Leave the pictures out, and print everything else in the records exactly.

* **Recorded data**
===

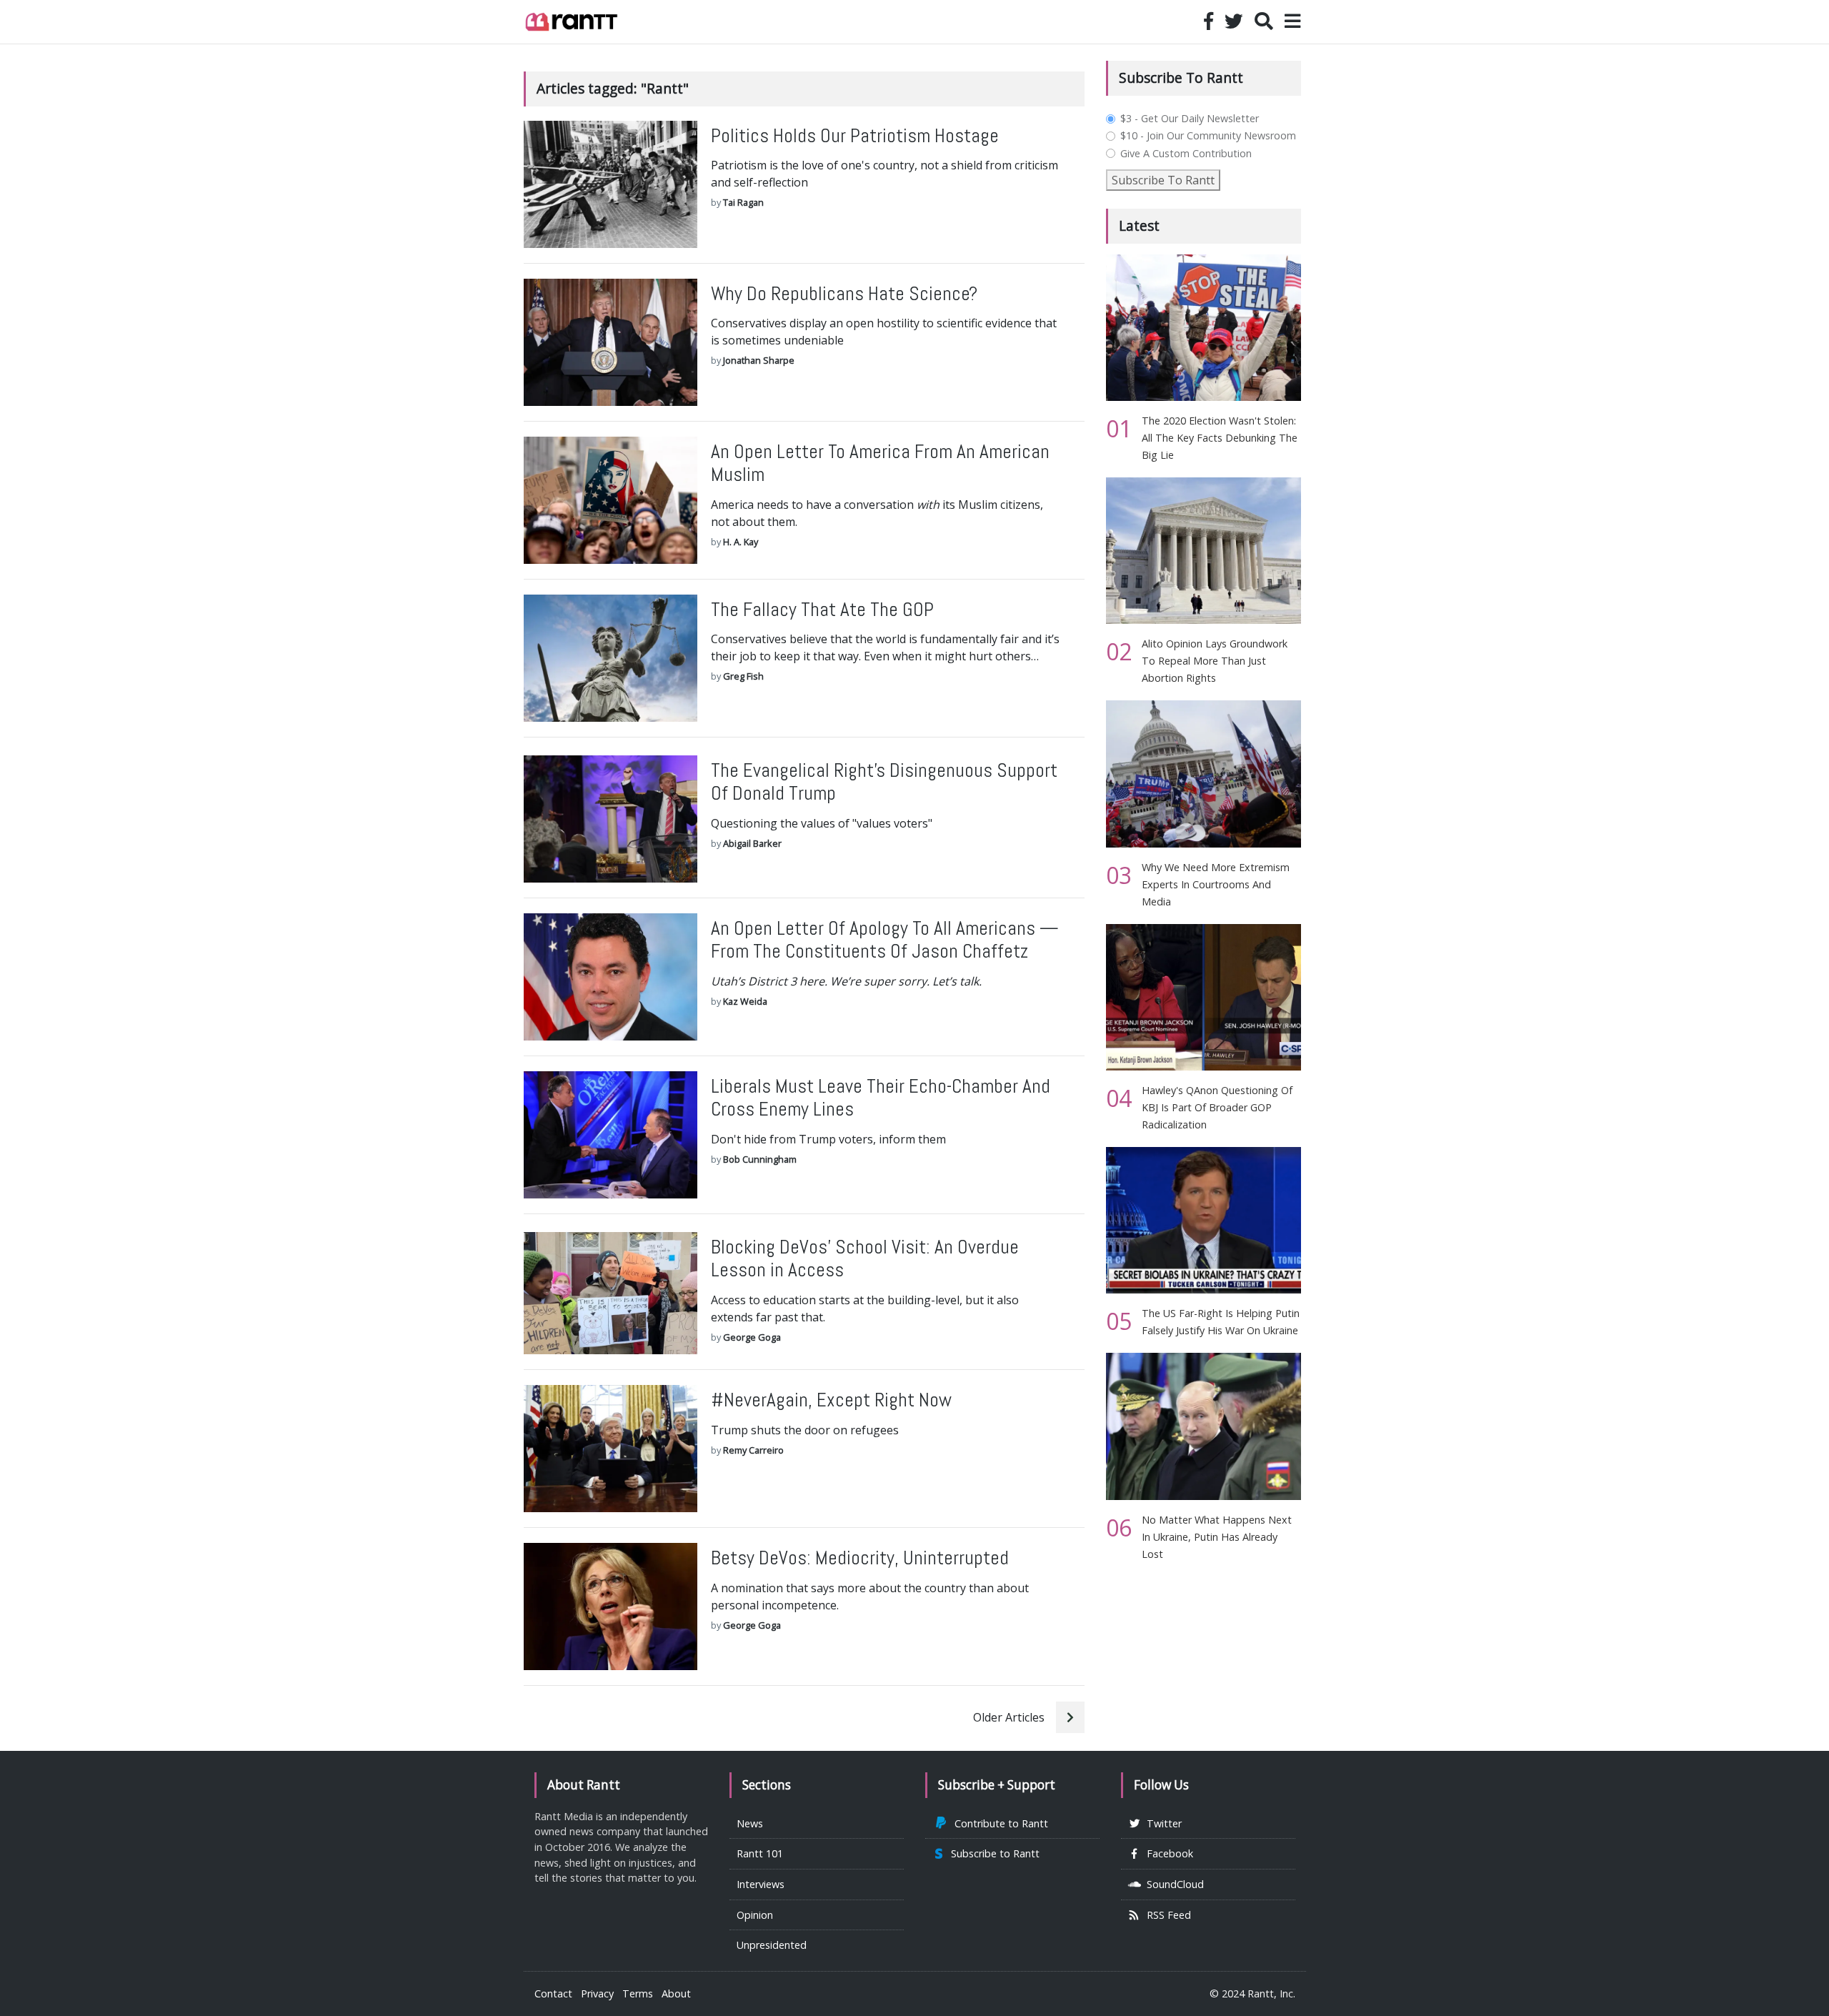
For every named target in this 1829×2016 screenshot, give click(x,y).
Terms (637, 1993)
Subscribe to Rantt (992, 1853)
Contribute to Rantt (998, 1823)
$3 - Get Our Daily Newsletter (1189, 119)
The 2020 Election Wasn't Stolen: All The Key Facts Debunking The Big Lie (1219, 438)
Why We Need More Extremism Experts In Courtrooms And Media (1216, 884)
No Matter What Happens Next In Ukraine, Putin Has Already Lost (1217, 1537)
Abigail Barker (752, 843)
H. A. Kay (740, 541)
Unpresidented (772, 1945)
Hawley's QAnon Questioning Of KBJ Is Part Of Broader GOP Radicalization (1217, 1107)
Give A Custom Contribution (1186, 154)
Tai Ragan (743, 202)
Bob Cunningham (760, 1159)
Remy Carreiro (753, 1450)
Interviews (760, 1884)
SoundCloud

===

* **Answer space**
For every named target in this 1829×2016 screenshot, give click(x,y).
Terms (637, 1993)
Subscribe to Rantt (992, 1853)
Contribute to Rantt (998, 1823)
$3 - Get Our Daily Newsletter (1189, 119)
The 2020 Election Wasn't Stolen: All The Key Facts Debunking The Big Lie (1219, 438)
Why We Need More Extremism Experts In Courtrooms And Media (1216, 884)
No Matter What Happens Next In Ukraine, Putin Has Already Lost (1217, 1537)
Abigail Barker (752, 843)
H. A. Kay (740, 541)
Unpresidented (772, 1945)
Hawley's QAnon Questioning Of KBJ Is Part Of Broader GOP Radicalization (1217, 1107)
Give A Custom Contribution (1186, 154)
Tai Ragan (743, 202)
Bob Cunningham (760, 1159)
Remy Carreiro (753, 1450)
Interviews (760, 1884)
SoundCloud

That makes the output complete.